> Given request 1
According to the engineer interview excerpt, what effect has sound sampling actually had on the field of sounds we hear?

> Source excerpt

———

And as it turns out, this particular engineer has more than a few thoughts on why the music industry is currently in intensive care, labouring under a seemingly incurable malaise of non-creativity. His thoughts, not unnaturally, have turned to the new technology that he works with every day...
"One of the very funny paradoxes that we've seen is that we've had sound sampling thrust upon us, with the promise of giving us the ability to make every record sound different, and it's actually had the opposite effect - it's narrowed the field of sounds that we're hearing. Now, that's partly because people are using too many preset sounds, and partly because people are sampling things from other people's records.
"But I don't think this is happening because the equipment is too difficult to use; in fact, I think the reverse may be true. I'm worried that because so much of this technology is really quite friendly to operate, the people who are influencing the music we listen to have a more commercial interest than a musical interest. It's all very well having the best intentions of turning non-musicians into musicians, but when the non-musicians don't actually want to be musicians at all, when all they want to do is make money, than I think something has gone very wrong.
"It used to be that you paid your dues by spending 10 years learning to play your instrument, and when you finished that, you had a vested interest in making sure that you put your experience to good use by making good music. Now you pay your dues by being a band manager or a record company executive, learning to program a Steinberg, putting down a bassline and a drum machine part in no time, and then pulling some nobody in off the street to sing some bland pap over the top of it. There's just so much of that music around - I know, I've engineered some of it."
Which is an important point, when you consider that as an engineer, there must be a limit to what Johnson can do to change the course the music industry is taking. Or is there?
"It's actually surprising how much influence you can have over the way a record sounds. You play each session as it comes, of course, but as the engineer you're probably the one person without whom nothing would happen at all, so the way you go about doing your job has a crucial effect on the way the finished product sounds.
"For example, I place a lot of emphasis on creating a sense of perspective in a piece of music. Today, with all the various digital reverb systems that are around, you can create a series of different ambient spaces around each set of instruments in a mix, putting the drums in quite a big space, say, and then have another instrument appearing in a much smaller one, so that you get that feeling of excitement as the music suddenly constricts or spreads out around you. As an engineer, you can now take the listener through a number of aural environments as a track goes on.
"It's no substitute for a good song, of course, and it could be that techniques such as that are being used to try to make up for a bad song. But that's better than having a bad song and a dull recording. It's a step in the right direction."
Have no doubts. Orinoco are taking a big step in the right direction, and the studio will benefit from having this man aboard. And in all likelihood, the music industry will benefit from having Orinoco, too.

———

> Data to use

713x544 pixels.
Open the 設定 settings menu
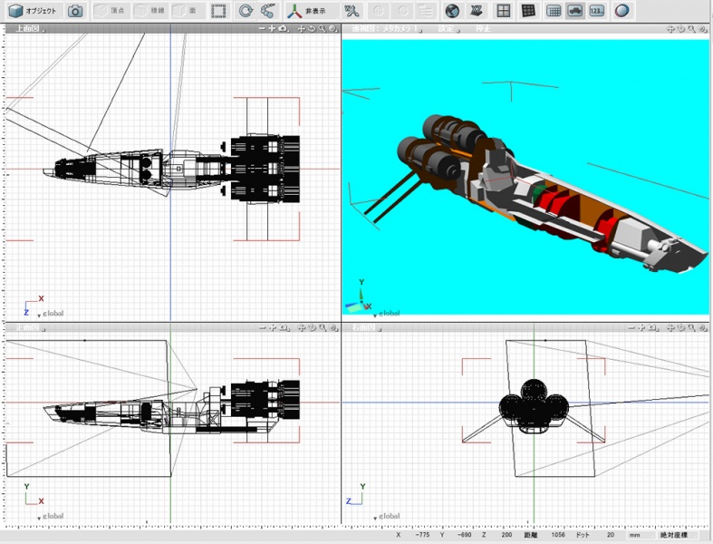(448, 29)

———

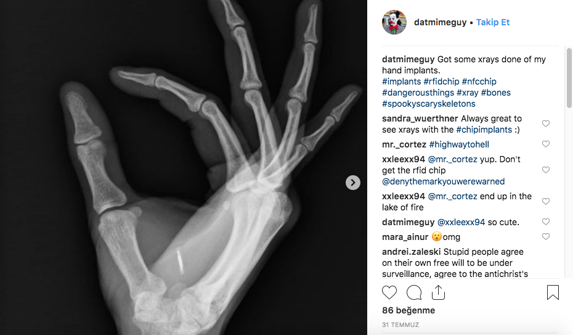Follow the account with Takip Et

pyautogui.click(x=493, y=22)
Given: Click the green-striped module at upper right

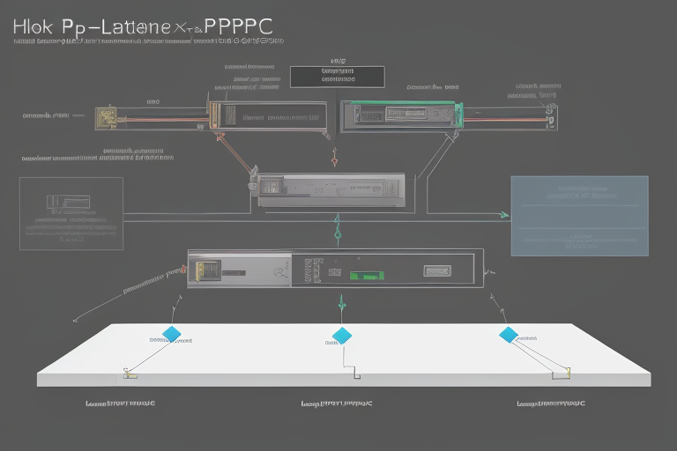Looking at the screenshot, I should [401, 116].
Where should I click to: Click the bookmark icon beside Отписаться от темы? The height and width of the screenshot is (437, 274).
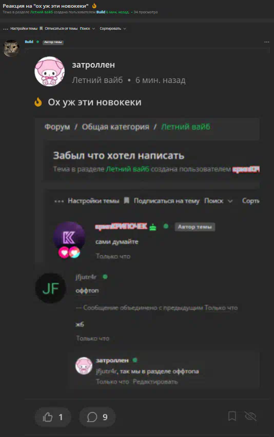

———

> Given request 2
Revise the part of the records that opens with the line containing "Follow the account with Takip Et" and closes with the line containing "Where should I", swapping "green-striped" for "blue-striped" and keeping everything else the same. Omit the pictures from your answer.

> Written answer 1
It has narrowed the field of sounds we hear.

> Written answer 2
Follow the account with Takip Et

pyautogui.click(x=493, y=22)
Given: Click the blue-striped module at upper right

Looking at the screenshot, I should [401, 116].
Where should I click to: Click the bookmark icon beside Отписаться от темы? The height and width of the screenshot is (437, 274).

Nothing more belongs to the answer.